* [The task] Each entry below is to be printed verbatim.

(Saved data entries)
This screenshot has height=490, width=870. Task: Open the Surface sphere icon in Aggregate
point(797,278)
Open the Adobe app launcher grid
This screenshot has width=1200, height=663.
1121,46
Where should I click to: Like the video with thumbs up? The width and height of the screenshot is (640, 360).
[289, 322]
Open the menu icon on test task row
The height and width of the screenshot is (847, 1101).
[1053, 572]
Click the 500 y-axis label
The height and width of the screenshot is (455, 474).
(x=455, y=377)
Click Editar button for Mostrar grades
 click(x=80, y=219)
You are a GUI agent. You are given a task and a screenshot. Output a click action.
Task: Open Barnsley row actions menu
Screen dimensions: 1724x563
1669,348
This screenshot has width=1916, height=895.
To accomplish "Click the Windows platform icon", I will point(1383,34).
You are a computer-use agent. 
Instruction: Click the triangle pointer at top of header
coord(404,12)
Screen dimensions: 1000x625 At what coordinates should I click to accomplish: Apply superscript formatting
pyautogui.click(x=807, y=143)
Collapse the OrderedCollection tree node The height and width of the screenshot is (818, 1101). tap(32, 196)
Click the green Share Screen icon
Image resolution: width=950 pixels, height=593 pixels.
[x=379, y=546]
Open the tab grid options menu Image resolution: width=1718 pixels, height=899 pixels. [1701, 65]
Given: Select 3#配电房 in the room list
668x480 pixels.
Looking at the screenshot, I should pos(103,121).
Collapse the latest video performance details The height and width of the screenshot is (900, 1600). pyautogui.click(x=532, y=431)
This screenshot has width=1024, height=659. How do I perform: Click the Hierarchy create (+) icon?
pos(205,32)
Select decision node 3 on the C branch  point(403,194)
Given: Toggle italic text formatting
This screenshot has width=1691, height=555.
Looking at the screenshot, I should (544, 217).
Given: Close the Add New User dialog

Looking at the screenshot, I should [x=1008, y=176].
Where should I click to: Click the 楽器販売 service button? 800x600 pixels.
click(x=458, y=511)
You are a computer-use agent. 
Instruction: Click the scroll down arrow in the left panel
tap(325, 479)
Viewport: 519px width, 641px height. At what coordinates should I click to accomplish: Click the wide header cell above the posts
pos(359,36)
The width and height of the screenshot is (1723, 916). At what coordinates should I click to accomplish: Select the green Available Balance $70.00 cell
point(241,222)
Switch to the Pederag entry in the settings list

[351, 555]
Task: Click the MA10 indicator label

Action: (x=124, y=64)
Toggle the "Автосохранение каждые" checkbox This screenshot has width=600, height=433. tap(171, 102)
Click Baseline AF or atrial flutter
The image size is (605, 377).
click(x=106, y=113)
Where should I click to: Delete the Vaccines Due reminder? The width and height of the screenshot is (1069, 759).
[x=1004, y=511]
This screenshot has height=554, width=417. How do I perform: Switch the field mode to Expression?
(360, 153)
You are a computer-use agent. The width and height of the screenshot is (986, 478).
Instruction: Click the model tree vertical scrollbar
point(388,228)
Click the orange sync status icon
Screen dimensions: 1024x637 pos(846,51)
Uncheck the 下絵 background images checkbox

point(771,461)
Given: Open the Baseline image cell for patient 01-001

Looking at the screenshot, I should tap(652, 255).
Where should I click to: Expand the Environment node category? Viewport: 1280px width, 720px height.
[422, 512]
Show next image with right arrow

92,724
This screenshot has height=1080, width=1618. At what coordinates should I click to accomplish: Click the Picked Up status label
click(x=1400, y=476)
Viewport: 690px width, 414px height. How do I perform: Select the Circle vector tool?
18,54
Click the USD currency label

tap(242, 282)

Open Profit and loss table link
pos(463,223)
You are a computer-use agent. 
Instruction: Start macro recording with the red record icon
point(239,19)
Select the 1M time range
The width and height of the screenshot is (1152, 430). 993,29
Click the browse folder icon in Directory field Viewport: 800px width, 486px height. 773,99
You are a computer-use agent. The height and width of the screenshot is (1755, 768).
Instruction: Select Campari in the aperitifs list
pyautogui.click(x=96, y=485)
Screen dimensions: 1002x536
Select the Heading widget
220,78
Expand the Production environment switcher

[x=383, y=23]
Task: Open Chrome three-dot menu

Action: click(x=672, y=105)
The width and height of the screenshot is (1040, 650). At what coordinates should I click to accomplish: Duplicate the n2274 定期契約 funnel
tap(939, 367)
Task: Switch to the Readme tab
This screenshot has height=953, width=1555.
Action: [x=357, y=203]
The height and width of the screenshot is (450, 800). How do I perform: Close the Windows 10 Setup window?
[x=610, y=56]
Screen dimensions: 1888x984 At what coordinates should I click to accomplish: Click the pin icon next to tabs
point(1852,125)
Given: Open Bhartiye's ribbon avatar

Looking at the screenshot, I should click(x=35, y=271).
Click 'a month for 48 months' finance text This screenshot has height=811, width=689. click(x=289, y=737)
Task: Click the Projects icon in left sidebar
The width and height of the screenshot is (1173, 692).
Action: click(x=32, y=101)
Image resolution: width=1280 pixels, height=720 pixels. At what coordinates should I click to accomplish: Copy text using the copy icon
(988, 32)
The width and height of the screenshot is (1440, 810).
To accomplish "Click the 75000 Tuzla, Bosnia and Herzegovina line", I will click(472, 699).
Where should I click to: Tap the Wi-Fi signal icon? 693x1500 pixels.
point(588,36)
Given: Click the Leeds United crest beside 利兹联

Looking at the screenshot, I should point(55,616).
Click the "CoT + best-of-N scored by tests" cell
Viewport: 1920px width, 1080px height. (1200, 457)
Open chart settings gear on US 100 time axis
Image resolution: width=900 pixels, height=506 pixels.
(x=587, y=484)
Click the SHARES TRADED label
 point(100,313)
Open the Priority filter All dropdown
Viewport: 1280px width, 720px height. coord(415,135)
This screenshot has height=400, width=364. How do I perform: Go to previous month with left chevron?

* [Exercise answer]
This screenshot has height=490, width=870. Task: Open the Surface sphere icon in Aggregate
point(797,278)
Open the Adobe app launcher grid
This screenshot has width=1200, height=663.
1121,46
Where should I click to: Like the video with thumbs up? The width and height of the screenshot is (640, 360).
[289, 322]
Open the menu icon on test task row
The height and width of the screenshot is (847, 1101).
[1053, 572]
Click the 500 y-axis label
The height and width of the screenshot is (455, 474).
(x=455, y=377)
Click Editar button for Mostrar grades
 click(x=80, y=219)
You are a GUI agent. You are given a task and a screenshot. Output a click action.
Task: Open Barnsley row actions menu
Screen dimensions: 1724x563
1669,348
This screenshot has width=1916, height=895.
To accomplish "Click the Windows platform icon", I will point(1383,34).
You are a computer-use agent. 
Instruction: Click the triangle pointer at top of header
coord(404,12)
Screen dimensions: 1000x625 At what coordinates should I click to accomplish: Apply superscript formatting
pyautogui.click(x=807, y=143)
Collapse the OrderedCollection tree node The height and width of the screenshot is (818, 1101). tap(32, 196)
Click the green Share Screen icon
Image resolution: width=950 pixels, height=593 pixels.
[x=379, y=546]
Open the tab grid options menu Image resolution: width=1718 pixels, height=899 pixels. [1701, 65]
Given: Select 3#配电房 in the room list
668x480 pixels.
Looking at the screenshot, I should pos(103,121).
Collapse the latest video performance details The height and width of the screenshot is (900, 1600). pyautogui.click(x=532, y=431)
This screenshot has width=1024, height=659. How do I perform: Click the Hierarchy create (+) icon?
pos(205,32)
Select decision node 3 on the C branch  point(403,194)
Given: Toggle italic text formatting
This screenshot has width=1691, height=555.
Looking at the screenshot, I should (544, 217).
Given: Close the Add New User dialog

Looking at the screenshot, I should [x=1008, y=176].
Where should I click to: Click the 楽器販売 service button? 800x600 pixels.
click(x=458, y=511)
You are a computer-use agent. 
Instruction: Click the scroll down arrow in the left panel
tap(325, 479)
Viewport: 519px width, 641px height. At what coordinates should I click to accomplish: Click the wide header cell above the posts
pos(359,36)
The width and height of the screenshot is (1723, 916). At what coordinates should I click to accomplish: Select the green Available Balance $70.00 cell
point(241,222)
Switch to the Pederag entry in the settings list

[351, 555]
Task: Click the MA10 indicator label

Action: (x=124, y=64)
Toggle the "Автосохранение каждые" checkbox This screenshot has width=600, height=433. tap(171, 102)
Click Baseline AF or atrial flutter
The image size is (605, 377).
click(x=106, y=113)
Where should I click to: Delete the Vaccines Due reminder? The width and height of the screenshot is (1069, 759).
[x=1004, y=511]
This screenshot has height=554, width=417. How do I perform: Switch the field mode to Expression?
(360, 153)
You are a computer-use agent. The width and height of the screenshot is (986, 478).
Instruction: Click the model tree vertical scrollbar
point(388,228)
Click the orange sync status icon
Screen dimensions: 1024x637 pos(846,51)
Uncheck the 下絵 background images checkbox

point(771,461)
Given: Open the Baseline image cell for patient 01-001

Looking at the screenshot, I should tap(652, 255).
Where should I click to: Expand the Environment node category? Viewport: 1280px width, 720px height.
[422, 512]
Show next image with right arrow

92,724
This screenshot has height=1080, width=1618. At what coordinates should I click to accomplish: Click the Picked Up status label
click(x=1400, y=476)
Viewport: 690px width, 414px height. How do I perform: Select the Circle vector tool?
18,54
Click the USD currency label

tap(242, 282)

Open Profit and loss table link
pos(463,223)
You are a computer-use agent. 
Instruction: Start macro recording with the red record icon
point(239,19)
Select the 1M time range
The width and height of the screenshot is (1152, 430). 993,29
Click the browse folder icon in Directory field Viewport: 800px width, 486px height. 773,99
You are a computer-use agent. The height and width of the screenshot is (1755, 768).
Instruction: Select Campari in the aperitifs list
pyautogui.click(x=96, y=485)
Screen dimensions: 1002x536
Select the Heading widget
220,78
Expand the Production environment switcher

[x=383, y=23]
Task: Open Chrome three-dot menu

Action: click(x=672, y=105)
The width and height of the screenshot is (1040, 650). At what coordinates should I click to accomplish: Duplicate the n2274 定期契約 funnel
tap(939, 367)
Task: Switch to the Readme tab
This screenshot has height=953, width=1555.
Action: [x=357, y=203]
The height and width of the screenshot is (450, 800). How do I perform: Close the Windows 10 Setup window?
[x=610, y=56]
Screen dimensions: 1888x984 At what coordinates should I click to accomplish: Click the pin icon next to tabs
point(1852,125)
Given: Open Bhartiye's ribbon avatar

Looking at the screenshot, I should click(x=35, y=271).
Click 'a month for 48 months' finance text This screenshot has height=811, width=689. click(x=289, y=737)
Task: Click the Projects icon in left sidebar
The width and height of the screenshot is (1173, 692).
Action: click(x=32, y=101)
Image resolution: width=1280 pixels, height=720 pixels. At what coordinates should I click to accomplish: Copy text using the copy icon
(988, 32)
The width and height of the screenshot is (1440, 810).
To accomplish "Click the 75000 Tuzla, Bosnia and Herzegovina line", I will click(472, 699).
Where should I click to: Tap the Wi-Fi signal icon? 693x1500 pixels.
point(588,36)
Given: Click the Leeds United crest beside 利兹联

Looking at the screenshot, I should point(55,616).
Click the "CoT + best-of-N scored by tests" cell
Viewport: 1920px width, 1080px height. (1200, 457)
Open chart settings gear on US 100 time axis
Image resolution: width=900 pixels, height=506 pixels.
(x=587, y=484)
Click the SHARES TRADED label
 point(100,313)
Open the Priority filter All dropdown
Viewport: 1280px width, 720px height. coord(415,135)
This screenshot has height=400, width=364. How do I perform: Go to previous month with left chevron?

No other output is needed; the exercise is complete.